The bitter winter froze homebuilders to start the year, but analysts and lumber producers expect demand to bounce back. Housing starts fell to an annual rate of 907,000 nationwide in February, down two-tenths of a percentage point from the January estimate, the U.S. Census Bureau reported this week. Last month’s housing starts were down about 7 percent from February 2013, the agency reported.
“Anything that can be done outside, which includes building a house…people have been putting that off,” said Tim Cochran, associate editor of Eugene-based Random Lengths, a timber industry trade publication.
Housing starts typically are a leading indicator of domestic demand for lumber. While they have increased in recent years, housing starts remains two or three times below pre-recession levels.
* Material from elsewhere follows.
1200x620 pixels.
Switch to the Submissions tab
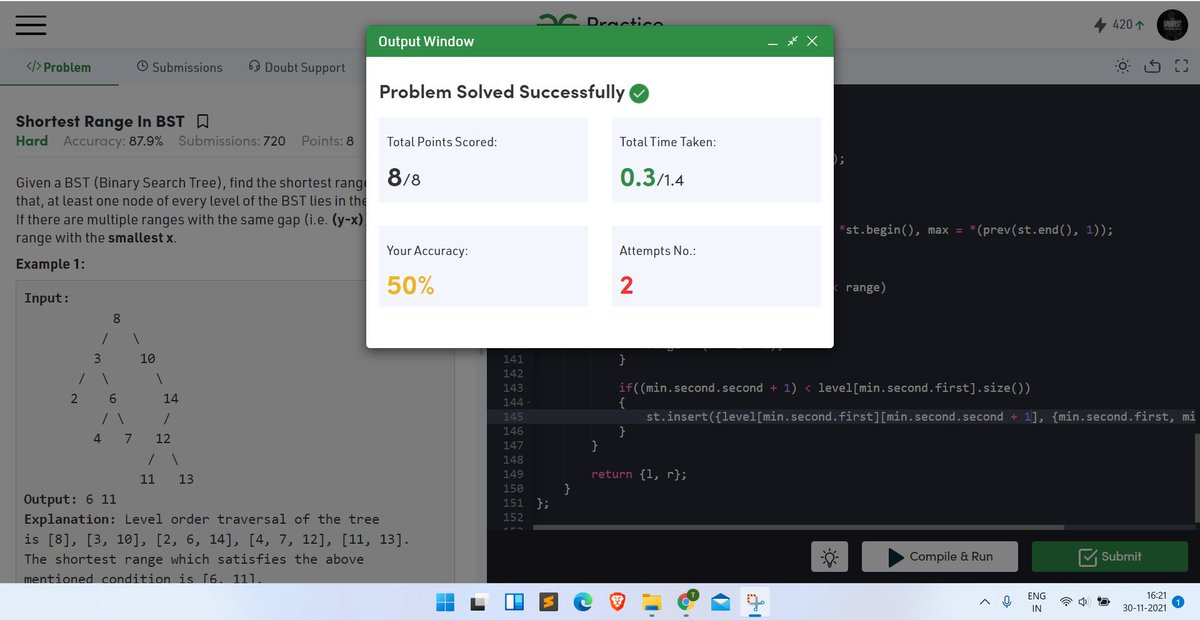179,67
Officials at Weyerhaeuser Co., Cowlitz County’s top lumber producer, said they’re expecting lumber prices to rise through the end of March because of rising demand. In their most recent earnings report in January, company officials said bad weather disrupted lumber production and sales at the end of last year and continued to be a problem in early 2014. Weyerhaeuser’s Longview mill is the company’s largest on the West Coast. It accounts for about one-third of Weyerhaeuser’s lumber sales for the region and employs about 240 people.
Industry analysts say this early-year rough patch is an outlier, and lumber mills are continuing to recover slowly from the recession. In January, production at West Coast mills totaled 1.195 billion board feet, up 3.4 percent from January 2013, the Western Wood Products Association reported this month. Nationwide, lumber output was 6.1 percent higher last year compared to 2012.